Given: Percentage of $Se = 0.5\%$,Atomic weight of $Se = 78.4$.
Formula: $\text{Minimum Molecular Weight} = \frac{\text{Atomic weight of element} \times 100}{\text{Percentage of element}}$.
Calculation: $\text{Molecular Weight} = \frac{78.4 \times 100}{0.5} = \frac{7840}{0.5} = 15680$.
In scientific notation,this is $1.568 \times 10^4$.

(B) The percentage of $Y$ is $100 - 75.8 = 24.2\%$.
The molar ratio of $X:Y$ is calculated as:
$X:Y = \frac{75.8}{75} : \frac{24.2}{16} = 1.01 : 1.51$.
Dividing by the smallest value $(1.01)$:
$X:Y = \frac{1.01}{1.01} : \frac{1.51}{1.01} = 1 : 1.5$.
Multiplying by $2$ to get whole numbers:
$X:Y = 2 : 3$.
Therefore,the empirical formula is $X_2Y_3$.

(A) Given that $0.1 \, \text{mol}$ of carbohydrate contains $1 \, g$ of hydrogen,then $1 \, \text{mol}$ of carbohydrate contains $10 \, g$ of hydrogen.
The empirical formula is $CH_2O$,so the molecular formula can be represented as $(CH_2O)_n$ or $C_nH_{2n}O_n$.
The number of hydrogen atoms in $1 \, \text{mol}$ of the compound is $2n \, \text{mol}$.
Since the molar mass of hydrogen is $1 \, \text{g/mol}$,the mass of hydrogen is $2n \times 1 \, \text{g} = 10 \, \text{g}$.
Solving for $n$: $2n = 10$,which gives $n = 5$.
Therefore,the molecular formula is $C_5H_{10}O_5$.

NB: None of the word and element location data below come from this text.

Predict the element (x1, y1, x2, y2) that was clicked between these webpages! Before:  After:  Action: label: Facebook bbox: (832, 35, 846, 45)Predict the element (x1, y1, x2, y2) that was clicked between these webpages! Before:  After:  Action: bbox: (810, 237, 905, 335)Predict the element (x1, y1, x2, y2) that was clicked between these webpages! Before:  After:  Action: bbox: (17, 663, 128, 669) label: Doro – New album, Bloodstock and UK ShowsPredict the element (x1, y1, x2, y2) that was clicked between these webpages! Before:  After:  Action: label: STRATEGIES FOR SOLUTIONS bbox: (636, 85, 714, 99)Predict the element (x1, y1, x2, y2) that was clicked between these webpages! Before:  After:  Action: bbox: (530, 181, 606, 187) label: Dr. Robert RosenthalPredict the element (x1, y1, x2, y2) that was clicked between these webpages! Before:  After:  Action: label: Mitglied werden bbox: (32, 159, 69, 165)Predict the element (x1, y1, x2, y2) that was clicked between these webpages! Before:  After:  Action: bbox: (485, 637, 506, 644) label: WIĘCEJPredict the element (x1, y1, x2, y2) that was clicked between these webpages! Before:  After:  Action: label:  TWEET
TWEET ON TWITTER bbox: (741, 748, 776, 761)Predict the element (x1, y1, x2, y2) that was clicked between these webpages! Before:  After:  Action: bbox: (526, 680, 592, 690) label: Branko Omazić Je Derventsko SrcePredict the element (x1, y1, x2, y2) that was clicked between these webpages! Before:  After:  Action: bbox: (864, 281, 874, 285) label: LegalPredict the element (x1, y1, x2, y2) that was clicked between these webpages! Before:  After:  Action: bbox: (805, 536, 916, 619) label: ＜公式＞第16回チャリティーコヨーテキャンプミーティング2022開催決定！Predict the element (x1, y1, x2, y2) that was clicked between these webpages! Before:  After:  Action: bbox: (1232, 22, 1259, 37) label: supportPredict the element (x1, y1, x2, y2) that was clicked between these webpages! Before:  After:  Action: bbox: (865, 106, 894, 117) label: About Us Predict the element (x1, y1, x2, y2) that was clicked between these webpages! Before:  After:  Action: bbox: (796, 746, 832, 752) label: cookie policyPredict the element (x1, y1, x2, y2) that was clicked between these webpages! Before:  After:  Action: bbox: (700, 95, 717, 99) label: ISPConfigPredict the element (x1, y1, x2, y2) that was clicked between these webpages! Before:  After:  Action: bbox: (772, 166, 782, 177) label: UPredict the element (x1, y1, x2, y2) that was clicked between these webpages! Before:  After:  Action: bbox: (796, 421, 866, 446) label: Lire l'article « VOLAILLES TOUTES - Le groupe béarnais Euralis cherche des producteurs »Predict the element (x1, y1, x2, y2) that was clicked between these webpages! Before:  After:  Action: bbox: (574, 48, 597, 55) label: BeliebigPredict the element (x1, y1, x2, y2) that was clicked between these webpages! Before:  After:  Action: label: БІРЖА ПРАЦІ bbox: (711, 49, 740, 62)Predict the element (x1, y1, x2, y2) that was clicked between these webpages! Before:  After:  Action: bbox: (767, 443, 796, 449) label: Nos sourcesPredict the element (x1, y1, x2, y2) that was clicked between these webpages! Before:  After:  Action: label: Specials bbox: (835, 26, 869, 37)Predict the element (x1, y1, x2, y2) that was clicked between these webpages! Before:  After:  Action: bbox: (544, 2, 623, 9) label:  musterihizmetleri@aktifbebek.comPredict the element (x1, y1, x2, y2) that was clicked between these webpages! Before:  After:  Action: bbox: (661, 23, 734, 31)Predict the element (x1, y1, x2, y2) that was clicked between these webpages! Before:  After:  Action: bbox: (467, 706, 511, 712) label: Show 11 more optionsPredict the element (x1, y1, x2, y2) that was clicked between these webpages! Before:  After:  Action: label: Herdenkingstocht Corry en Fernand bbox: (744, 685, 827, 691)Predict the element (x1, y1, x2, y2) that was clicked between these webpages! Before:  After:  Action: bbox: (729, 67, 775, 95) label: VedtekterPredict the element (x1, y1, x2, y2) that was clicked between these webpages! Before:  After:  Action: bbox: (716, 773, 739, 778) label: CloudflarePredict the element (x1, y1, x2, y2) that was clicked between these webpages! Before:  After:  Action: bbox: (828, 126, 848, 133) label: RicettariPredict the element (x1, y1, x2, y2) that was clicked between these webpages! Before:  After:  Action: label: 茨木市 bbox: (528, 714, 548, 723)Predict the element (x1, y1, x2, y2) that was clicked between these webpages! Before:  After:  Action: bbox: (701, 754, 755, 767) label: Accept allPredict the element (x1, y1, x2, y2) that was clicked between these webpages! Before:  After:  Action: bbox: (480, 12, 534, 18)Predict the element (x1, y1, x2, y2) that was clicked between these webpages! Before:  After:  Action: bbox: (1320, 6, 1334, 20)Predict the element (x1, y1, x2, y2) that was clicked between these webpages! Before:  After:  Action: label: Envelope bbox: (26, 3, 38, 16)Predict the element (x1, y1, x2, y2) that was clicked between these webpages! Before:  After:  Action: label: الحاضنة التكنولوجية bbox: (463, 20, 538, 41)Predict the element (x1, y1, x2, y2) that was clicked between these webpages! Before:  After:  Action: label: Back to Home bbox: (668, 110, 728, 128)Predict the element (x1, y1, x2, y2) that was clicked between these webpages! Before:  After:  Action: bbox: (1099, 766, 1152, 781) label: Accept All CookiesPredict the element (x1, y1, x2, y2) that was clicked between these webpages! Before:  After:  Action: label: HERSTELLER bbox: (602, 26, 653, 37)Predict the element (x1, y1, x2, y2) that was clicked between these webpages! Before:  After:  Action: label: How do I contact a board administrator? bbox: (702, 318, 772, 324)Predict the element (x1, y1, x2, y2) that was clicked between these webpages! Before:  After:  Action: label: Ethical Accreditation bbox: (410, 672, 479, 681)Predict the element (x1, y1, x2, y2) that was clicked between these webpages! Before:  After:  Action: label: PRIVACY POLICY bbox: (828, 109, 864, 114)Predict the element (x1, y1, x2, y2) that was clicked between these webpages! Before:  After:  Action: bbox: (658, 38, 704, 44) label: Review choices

(C) Let the mass of each substance be $W$.
The number of moles of $X$ is $n_X = \frac{W}{30}$.
The number of moles of $Y$ is $n_Y = \frac{W}{20}$.
The ratio of moles $n_X : n_Y = \frac{W}{30} : \frac{W}{20} = \frac{1}{3} : \frac{1}{2} = 2 : 3$.
Thus,the empirical formula is $X_2Y_3$.
The empirical formula weight is $(2 \times 30) + (3 \times 20) = 60 + 60 = 120$.
Since the given molecular weight is $120$,the molecular formula is the same as the empirical formula,which is $X_2Y_3$.